January 6 Committee: Trial By Legislature, in Prime Time

Events at the Capitol almost exactly a year and a half ago are now finding new life in criminal complaints, on the campaign trail, and in the very halls of Congress that were the backdrop to the chaos.

AP/Mariam Zuhaib
Here’s hoping the new GOP House leadership starts off by reopening the oil and gas spigots. AP/Mariam Zuhaib

The January 6 committee’s public hearings will begin tonight, and viewers will likely encounter proceedings that feel sourced from both the court of public opinion and a court of law, all broadcast on live television. 

The intended audience is likely to include both Americans at large and one American in particular: Attorney General Garland, whose Department of Justice will ultimately decide whether to charge President Trump and his inner circle in relation to the events of January 6, 2021, at the nation’s capital.

Congressman Jamie Raskin, who serves on the committee, was perhaps speaking to all of the above when he told the Washington Post that the panel “has found evidence of concerted planning and premeditated activity” that encompasses “a lot more than incitement.”  

Democrats, who failed to convict, or even come close to convicting, President Trump in impeachment proceedings in the days following January 6, will now convene something akin to a legislative trial. In the process, they will flirt with the Constitution’s stern prohibitions against bills of attainder.

Events at the Capitol almost exactly a year and a half ago are now finding new life in criminal complaints, on the campaign trail, and in the very halls of Congress that were the backdrop to the chaos that continues to course through American life. 

Even as Americans tune in tonight, federal prosecutors and grand juries have been busy crafting their own accounts of what happened in a blizzard of criminal complaints and indictments. Business Insider tabulates 862 people who have so far been charged. Two top one-time Trump advisers, Peter Navarro and Stephen Bannon, have been charged with contempt for ignoring the committee’s subpoenas.   

Thursday morning brought news that in the middle of a campaign for the governorship of Michigan, a Republican candidate, Ryan Kelley, was arrested in connection to the breaching of the Capitol on January 6. Efforts to disqualify candidates on the basis of the 14th Amendment’s Disqualification Clause — which bars officeholders who participated in insurrection from running again — have proliferated.   

The most serious charge brought thus far has been “seditious conspiracy,” which the law defines as a conspiracy to “overthrow, put down, or to destroy by force the Government of the United States, or to levy war against them, or to oppose by force the authority thereof, or by force to prevent, hinder, or delay the execution of any law of the United States, or by force to seize, take, or possess any property of the United States contrary to the authority thereof.”

This charge has been leveled against leaders of two groups, the Proud Boys and the Oath Keepers. Americans are likely to get to know these groups from up close, as the hearings are expected to feature embedded footage that tracks members of those groups on that fateful day. The filmmaker, Nick Quested, is expected to be called to testify.   

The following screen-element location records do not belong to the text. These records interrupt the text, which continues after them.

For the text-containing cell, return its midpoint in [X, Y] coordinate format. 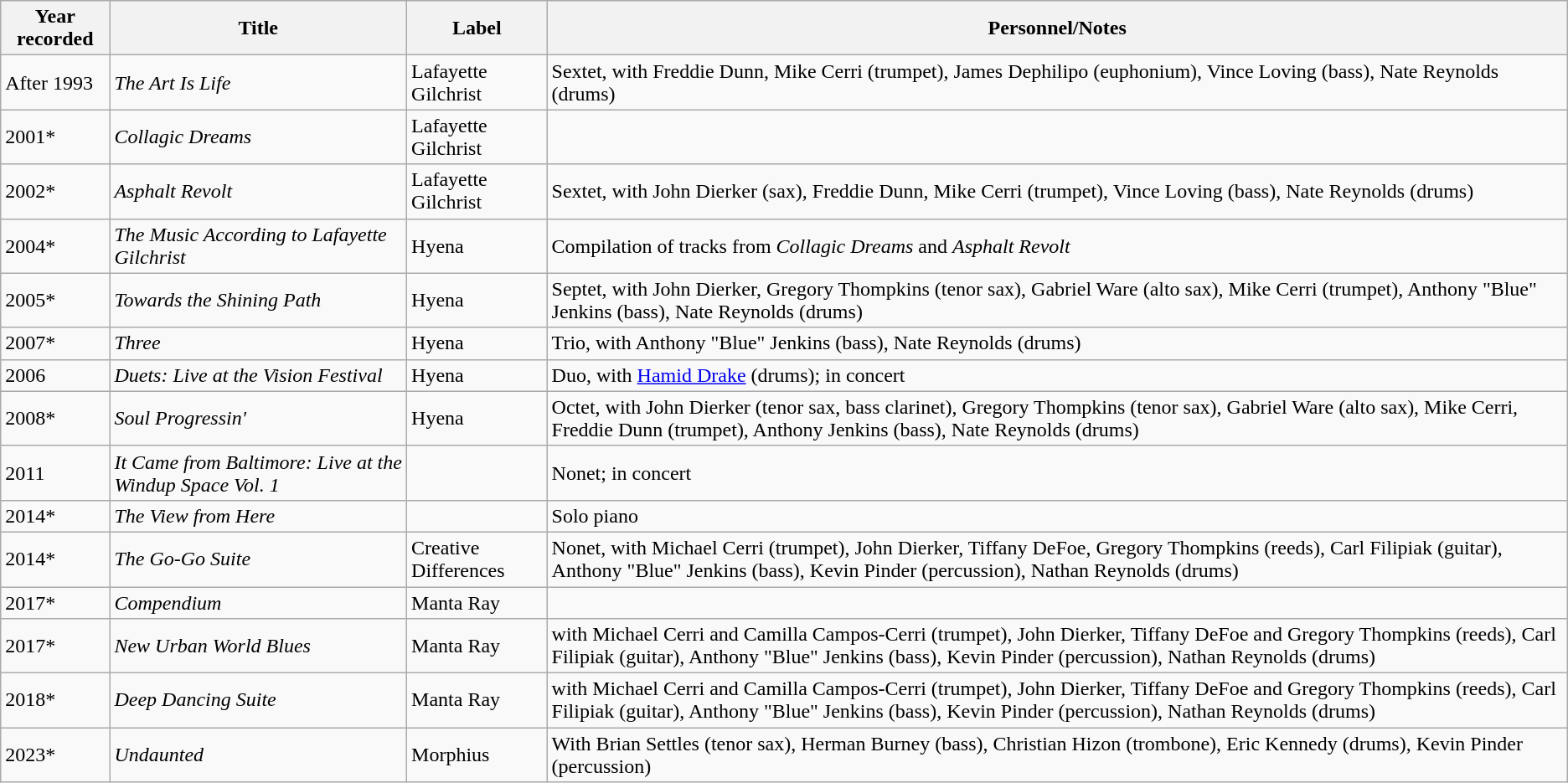
2001* [55, 137]
Duo, with Hamid Drake (drums); in concert [1057, 375]
Deep Dancing Suite [258, 700]
Sextet, with Freddie Dunn, Mike Cerri (trumpet), James Dephilipo (euphonium), Vince Loving (bass), Nate Reynolds (drums) [1057, 82]
It Came from Baltimore: Live at the Windup Space Vol. 1 [258, 472]
Three [258, 343]
Personnel/Notes [1057, 28]
Compendium [258, 602]
After 1993 [55, 82]
2023* [55, 756]
Asphalt Revolt [258, 191]
Collagic Dreams [258, 137]
2018* [55, 700]
The Music According to Lafayette Gilchrist [258, 246]
Trio, with Anthony "Blue" Jenkins (bass), Nate Reynolds (drums) [1057, 343]
Solo piano [1057, 516]
New Urban World Blues [258, 647]
The Go-Go Suite [258, 560]
Year recorded [55, 28]
2011 [55, 472]
The Art Is Life [258, 82]
2007* [55, 343]
Duets: Live at the Vision Festival [258, 375]
2005* [55, 300]
Morphius [477, 756]
Label [477, 28]
Creative Differences [477, 560]
With Brian Settles (tenor sax), Herman Burney (bass), Christian Hizon (trombone), Eric Kennedy (drums), Kevin Pinder (percussion) [1057, 756]
2004* [55, 246]
2002* [55, 191]
Title [258, 28]
The View from Here [258, 516]
Compilation of tracks from Collagic Dreams and Asphalt Revolt [1057, 246]
Towards the Shining Path [258, 300]
Soul Progressin' [258, 419]
2008* [55, 419]
Nonet; in concert [1057, 472]
Sextet, with John Dierker (sax), Freddie Dunn, Mike Cerri (trumpet), Vince Loving (bass), Nate Reynolds (drums) [1057, 191]
2006 [55, 375]
Undaunted [258, 756]
Find where the given text appears and provide that cell's center as [X, Y] coordinate. 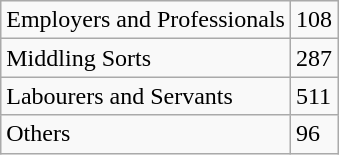
108 [314, 20]
Employers and Professionals [146, 20]
511 [314, 96]
Others [146, 134]
Middling Sorts [146, 58]
96 [314, 134]
Labourers and Servants [146, 96]
287 [314, 58]
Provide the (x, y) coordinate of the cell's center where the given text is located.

It is difficult to avoid the impression that the committee is pursuing larger game than a motley collection of extremists. It has promised to “present previously unseen material documenting January 6th, receive witness testimony, preview additional hearings,” all of which sound like the work of judges and juries rather than congressmen and congresswomen.

It is that blurring of boundaries against which the Constitution stands especially vigilant. Banned by the Framers, a bill of attainder describes when the legislature passes a measure that criminalizes a person or group without a trial. It was one of the signature abuses to which the American Revolution was a reaction.

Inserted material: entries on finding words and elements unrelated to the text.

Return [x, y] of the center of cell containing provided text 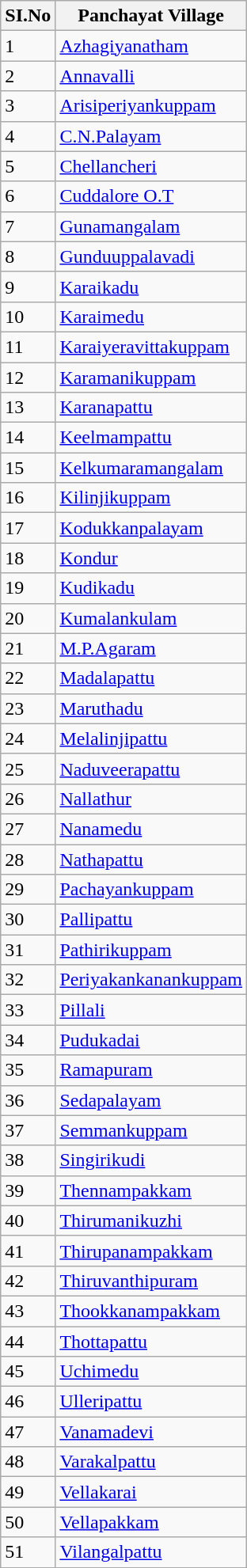
Maruthadu [151, 709]
18 [28, 558]
Thiruvanthipuram [151, 1281]
2 [28, 76]
1 [28, 46]
SI.No [28, 16]
Uchimedu [151, 1372]
4 [28, 136]
Keelmampattu [151, 438]
17 [28, 528]
6 [28, 196]
39 [28, 1191]
Nathapattu [151, 859]
36 [28, 1100]
3 [28, 106]
M.P.Agaram [151, 648]
46 [28, 1402]
5 [28, 166]
Karamanikuppam [151, 378]
40 [28, 1221]
Thirumanikuzhi [151, 1221]
Varakalpattu [151, 1462]
Thookkanampakkam [151, 1311]
37 [28, 1130]
Kondur [151, 558]
Vilangalpattu [151, 1552]
Pathirikuppam [151, 950]
Ramapuram [151, 1070]
44 [28, 1342]
8 [28, 256]
Karaiyeravittakuppam [151, 347]
22 [28, 678]
Karanapattu [151, 408]
38 [28, 1161]
23 [28, 709]
Thottapattu [151, 1342]
Karaikadu [151, 287]
Singirikudi [151, 1161]
48 [28, 1462]
Pillali [151, 1010]
27 [28, 829]
Chellancheri [151, 166]
51 [28, 1552]
Sedapalayam [151, 1100]
10 [28, 317]
28 [28, 859]
Thennampakkam [151, 1191]
Kumalankulam [151, 618]
Ulleripattu [151, 1402]
25 [28, 769]
Cuddalore O.T [151, 196]
12 [28, 378]
Naduveerapattu [151, 769]
Pallipattu [151, 920]
20 [28, 618]
16 [28, 498]
9 [28, 287]
C.N.Palayam [151, 136]
Madalapattu [151, 678]
Kodukkanpalayam [151, 528]
Kelkumaramangalam [151, 468]
Melalinjipattu [151, 739]
Vanamadevi [151, 1432]
13 [28, 408]
26 [28, 799]
24 [28, 739]
14 [28, 438]
31 [28, 950]
30 [28, 920]
Kudikadu [151, 588]
Panchayat Village [151, 16]
Nanamedu [151, 829]
Pudukadai [151, 1040]
Gunduuppalavadi [151, 256]
Karaimedu [151, 317]
Annavalli [151, 76]
Periyakankanankuppam [151, 980]
35 [28, 1070]
21 [28, 648]
Thirupanampakkam [151, 1251]
47 [28, 1432]
Vellakarai [151, 1492]
34 [28, 1040]
29 [28, 890]
Vellapakkam [151, 1522]
11 [28, 347]
43 [28, 1311]
7 [28, 226]
45 [28, 1372]
Semmankuppam [151, 1130]
Nallathur [151, 799]
Arisiperiyankuppam [151, 106]
19 [28, 588]
32 [28, 980]
33 [28, 1010]
41 [28, 1251]
50 [28, 1522]
Azhagiyanatham [151, 46]
Gunamangalam [151, 226]
15 [28, 468]
Kilinjikuppam [151, 498]
42 [28, 1281]
49 [28, 1492]
Pachayankuppam [151, 890]
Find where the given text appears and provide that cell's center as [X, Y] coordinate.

A 19th century justice of the Supreme Court, Joseph Story, in his “Commentaries on the Constitution,” describes a bill of attainder as when “the legislature assumes judicial magistracy, pronouncing upon the guilt of the party without any of the common forms and guards of trial.”

Story sees in that assumption an “irresponsible despotic discretion, being governed solely by what it deems political necessity or expediency.” That might offer an explanation of why conservative Republicans who have supported Mr. Trump were excluded from the January 6 committee and why the hearings are unlikely to see a vibrant legal defense such as Mr. Trump was accorded during his second impeachment trial.

Mr. Raskin was the manager in that trial, which turned on substantially the same events that will be covered in tonight’s hearing. Mr. Trump secured a “not guilty” verdict as Mr. Raskin failed to persuade the requisite 60 senators of the president’s guilt. Neither an impeachment trial nor these hearings are considered strictly “legal” events, and thus the Fifth Amendment’s interdiction that prohibits double jeopardy is evaded.   

In a case from 1946, United States v. Lovett, the Supreme Court issued a stark warning against those congressional acts, “no matter what their form, that apply either to named individuals or to easily ascertainable members of a group in such a way as to inflict punishment on them without a judicial trial.”

Five times, the Supreme Court has struck down acts of Congress as bills of attainder, which are also banned in every state. The members of the committee are unlikely to want to provide another opportunity for the ban to be litigated, this time not on television but before the high bench.